Financial Daily from THE HINDU group of publications
Tuesday, Oct 26, 2004
RBI & Other Central Banks
Money & Banking - Private Banks
Big-time share deals Ministry asks RBI to explore `prior approval' for private banks
Sarbajeet K. Sen
New Delhi , Oct. 25
THE Ministry of Finance wants the Reserve Bank of India to hop back one step in clearing big-time share transactions in private sector banks.
The Ministry has asked the RBI to explore the possibility of according prior approval to share deals that result in breaching the threshold shareholding limits, instead of granting acknowledgment after the transaction has actually taken place.
"We have asked the RBI to see whether it is possible to alter the procedures to bring in a system of prior approval by the central bank instead of post-acknowledgement. The RBI can evaluate the proposed investment according to its "fit and proper" norms before the actual transaction takes place," a senior Finance Ministry official said.
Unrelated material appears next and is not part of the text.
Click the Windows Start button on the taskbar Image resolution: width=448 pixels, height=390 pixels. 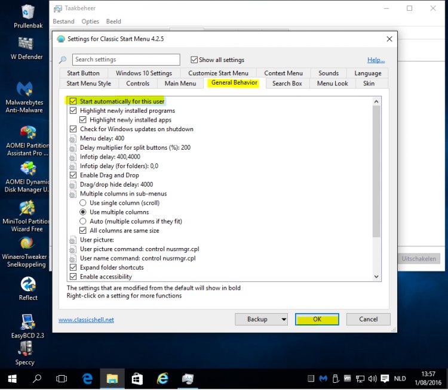coord(12,378)
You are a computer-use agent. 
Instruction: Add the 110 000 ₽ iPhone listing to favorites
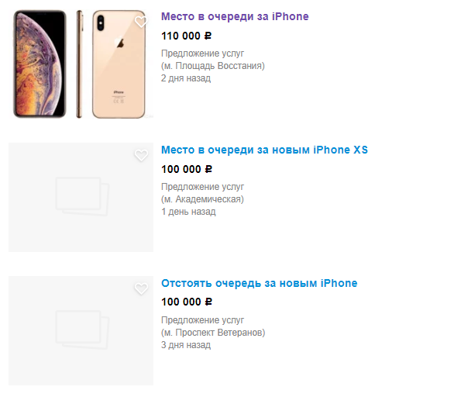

Under the present system, investors whose share purchases touch or go above 5 per cent of paid-up capital of a bank are required to get acknowledgement from the RBI after entering into the deals. The bank in question is allowed to proceed with the allotment and transfer of shares only after receiving the central bank's go-ahead.
The onus on providing the details of the deals to the RBI lies with the bank's board whose shares are being acquired. The central bank had said that such a procedure for vetting high-value share transaction is necessary "to protect depositors' interest and the integrity of the financial system."
The RBI had announced the existing guidelines for acknowledgement of transfer and allotment of shares in private sector banks in February 2004. The guidelines have been put up for review along with the draft norms on ownership in private banks announced by the RBI in July.
It is felt that the requirement of post-facto acknowledgment has at times resulted in investment deals in private banks getting stuck with the RBI for unduly long periods causing unease among investors.
However, despite the Finance Ministry's intent to help ease the share transfer norms, it remains to be seen whether investors intending to enter into such large share deals would want to disclose their intents upfront.
While considering granting its acknowledgement for the share transfers, the RBI takes into account among other things the investors' "integrity, reputation, and track record in financial matters and compliance with tax laws".
It also looks at the applicants record in complying with other laws, including criminal breach, and whether there has been any previous record of causing loss to the public due to "dishonesty, incompetence or malpractice."
There are stricter checks such as tracking the source and stability of funds of the investor in instances where the share purchases breach higher thresholds of 10 per cent or 30 per cent of paid-up capital of a bank.